Report: Conservative Paper Washington Times Near CLOSURE

Conservative newspaper The Washington Times is perilously close to shutting down, the website DCRTV reports.

A source told the site that at familial strife is at the heart of the possible closure. The Times is owned by the family of the controversial billionaire Rev. Sun Myung Moon, head of the Unification Church. The reverend founded the paper in 1982, and has kept it afloat even though it has never been profitable. But he is now 90, and his children have taken over the day to day operations of his religious and media empire. His son Preston Moon now runs the Times.

Over the past year, the paper has run into serious financial difficulties, and the church has forced it to cut back.

It stopped publishing on Sundays and went through a deep round of layoffs last year.

In the spring, the church confirmed that it was trying to sell the paper. Clearly, the church's attempts to do so have not been met with much success, leading to reports of the Times' impending closure.

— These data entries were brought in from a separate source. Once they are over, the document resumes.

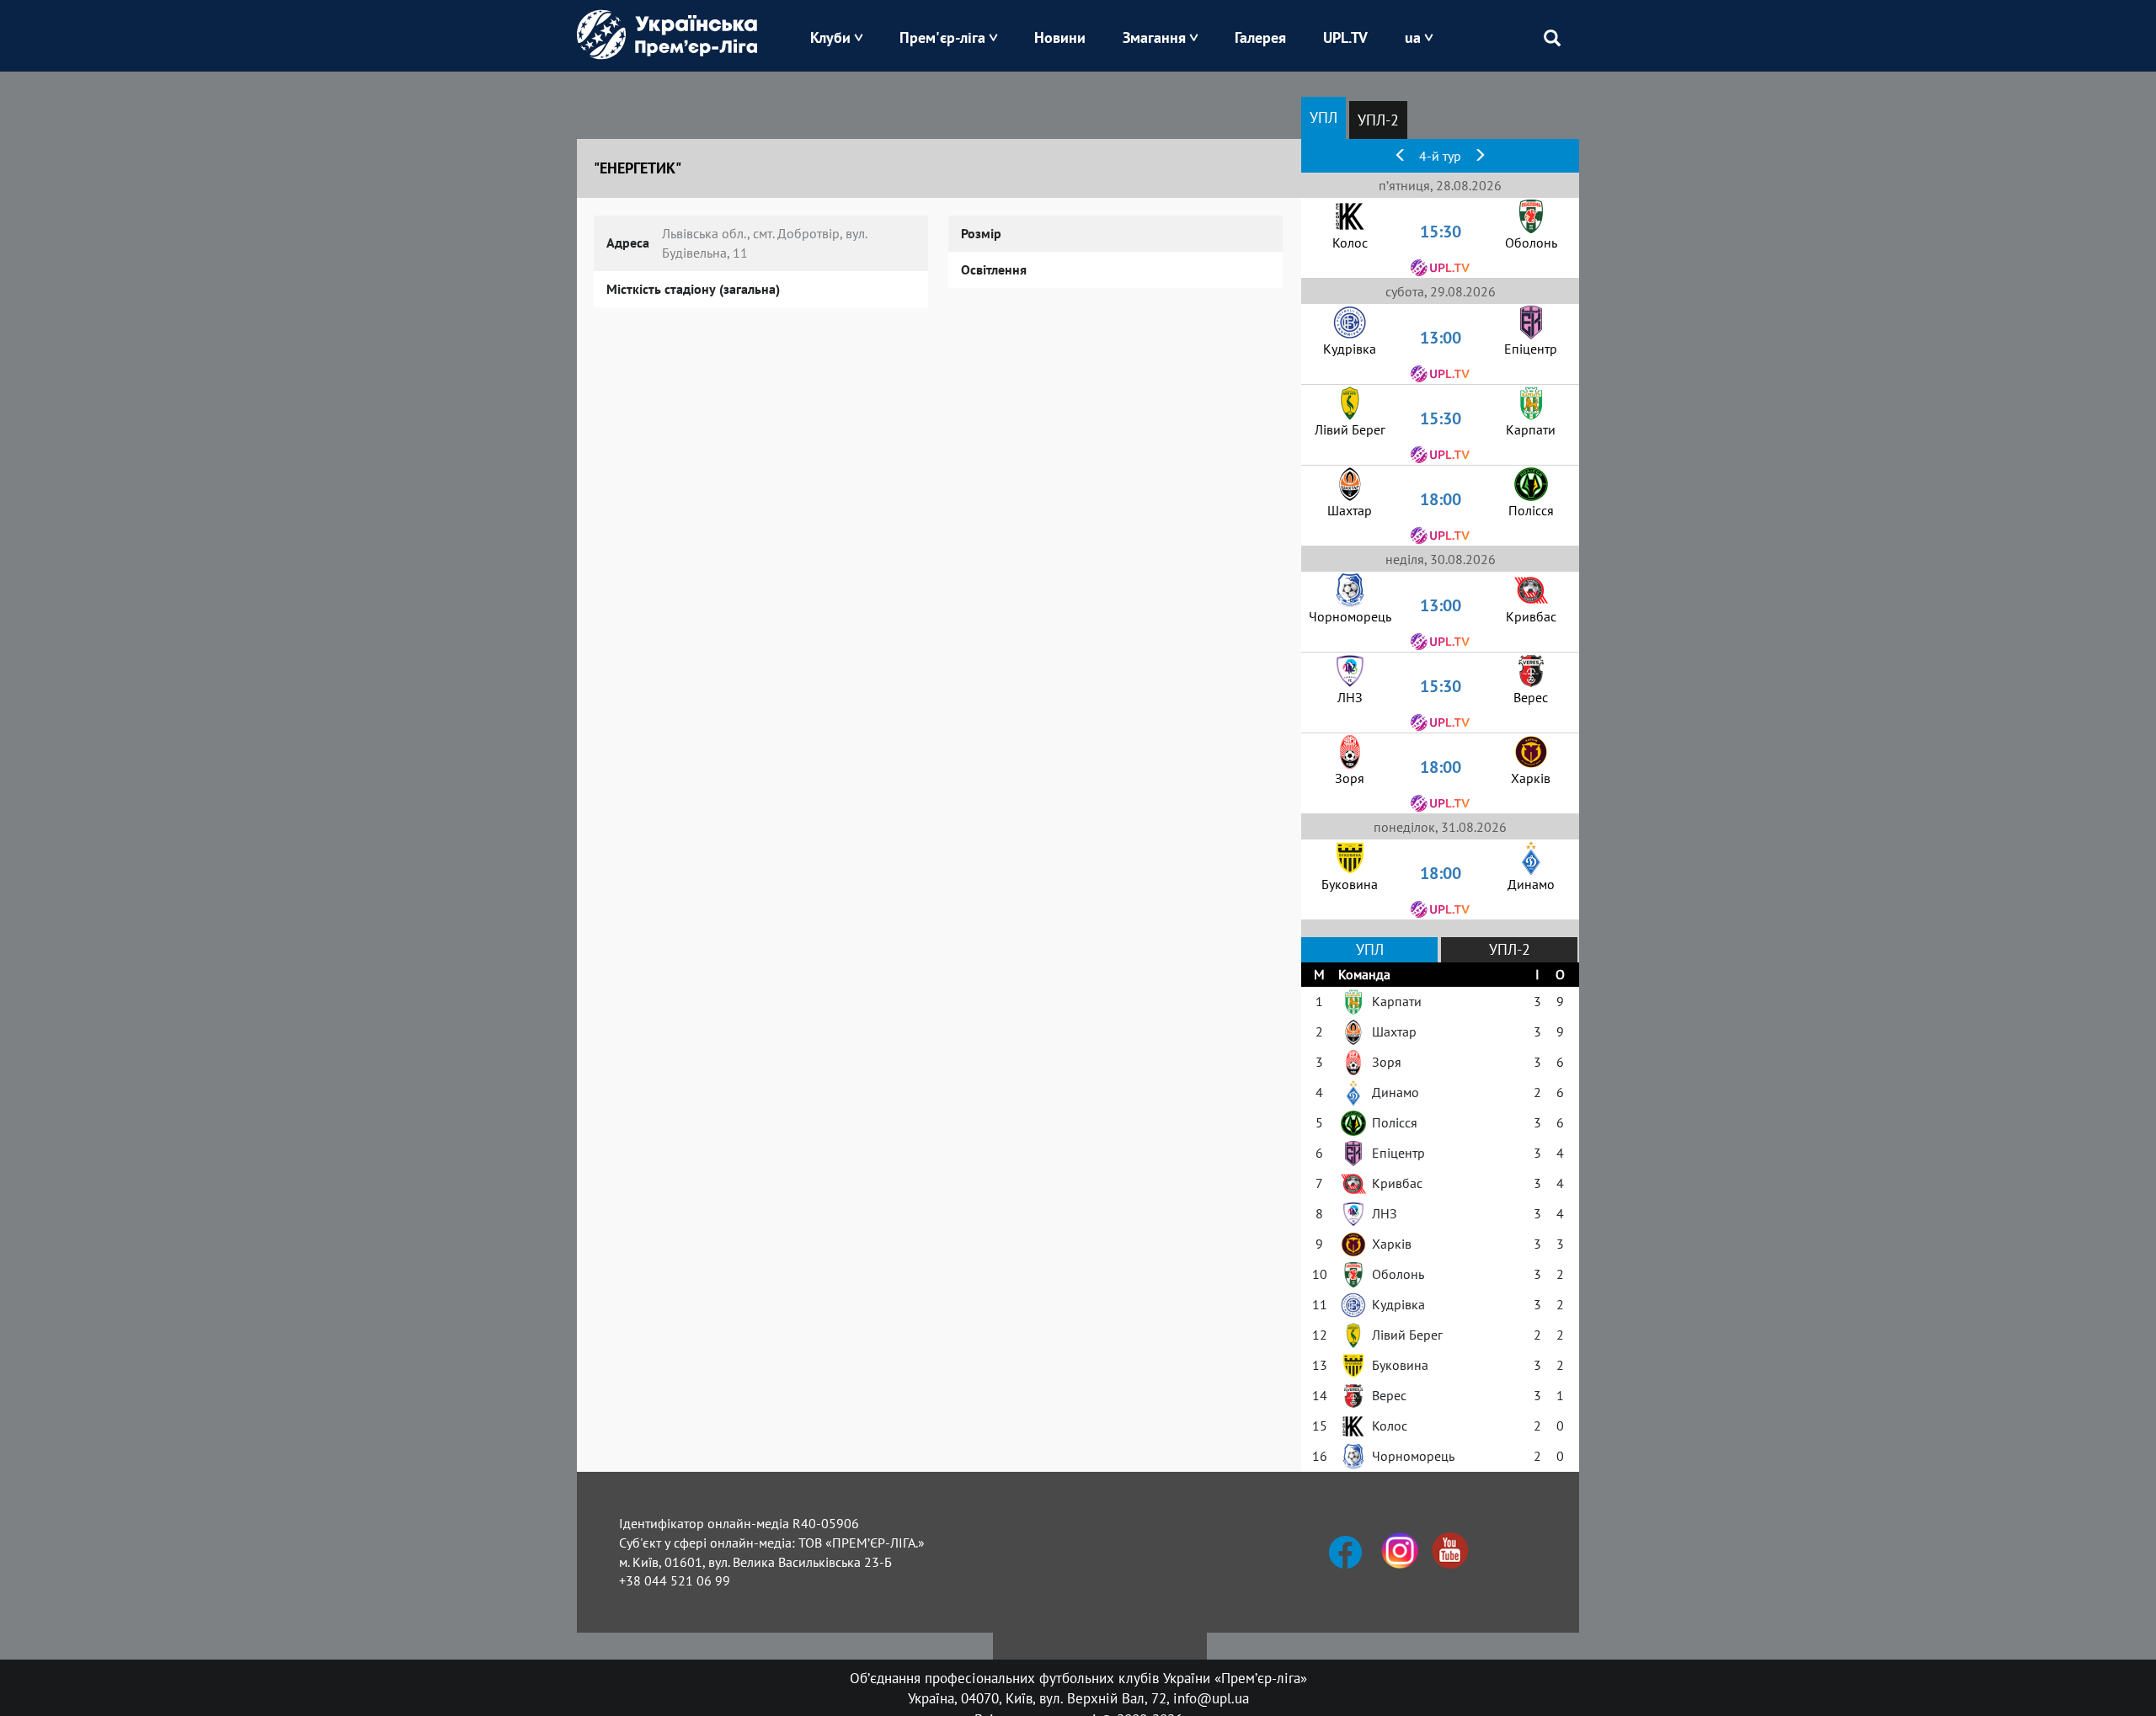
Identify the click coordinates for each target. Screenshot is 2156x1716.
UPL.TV (1345, 37)
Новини (1060, 37)
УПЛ (1323, 117)
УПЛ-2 (1378, 120)
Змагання (1154, 37)
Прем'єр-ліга (942, 37)
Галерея (1260, 37)
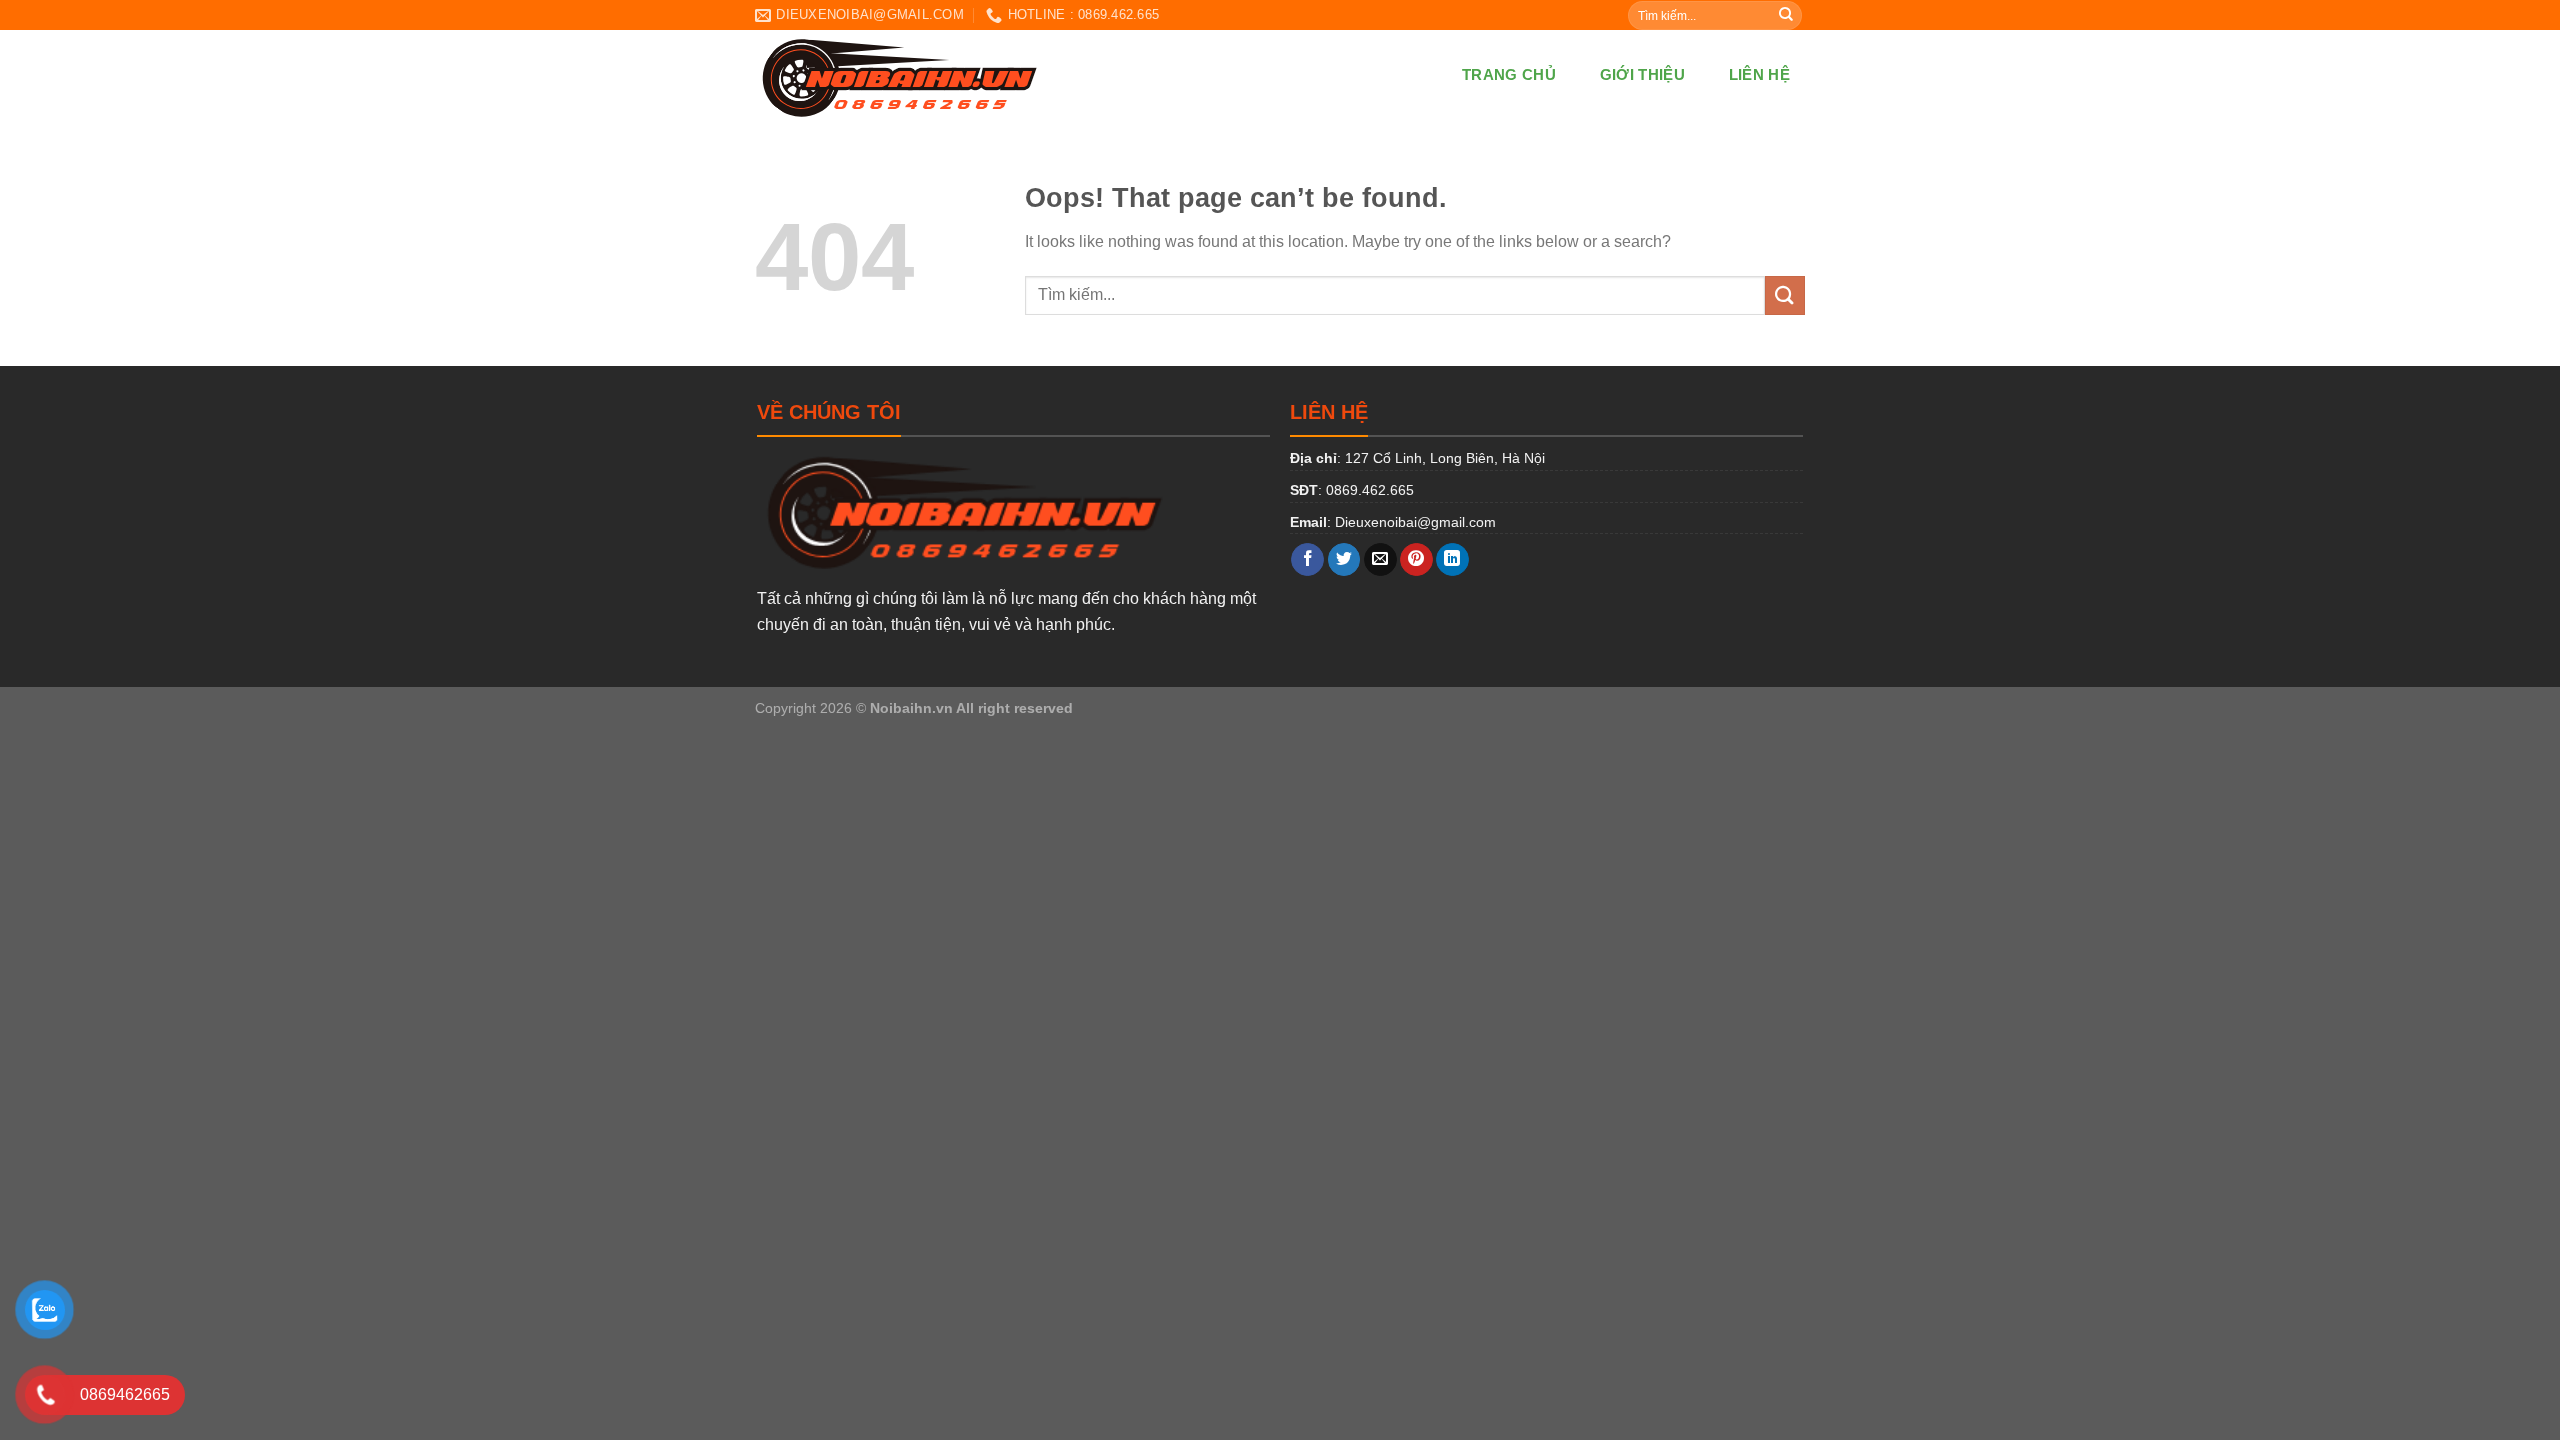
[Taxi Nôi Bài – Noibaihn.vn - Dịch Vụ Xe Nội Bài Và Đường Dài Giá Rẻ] (1001, 75)
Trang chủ (1509, 74)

The source told DCRTV that Preston Moon was close to shutting down the paper last Friday:

A press release was reportedly ready for distribution when an apparent last minute and revised offer to buy the paper was submitted, we hear. Sources say that the younger Moon and another board member of TWT are "finished" with the paper and that they couldn't care less about any amount of money that is offered. "It is now about showing Daddy Moon who has the bigger cojones," a source tells DCRTV. "If this offer - and it is a reasonable one - is rejected, the paper could close its doors this week, just shy of 30 years in the nation's capital."

Beyond its financial problems, the Times has long been a lightning rod. Moon's fierce conservative views have never been a secret, and critics have repeatedly accused him of interfering with the paper's editorial independence. In the past few years, a stream of editors and a publisher have left the Times, each saying that the church was meddling too much in both the editorial content and the management of the paper.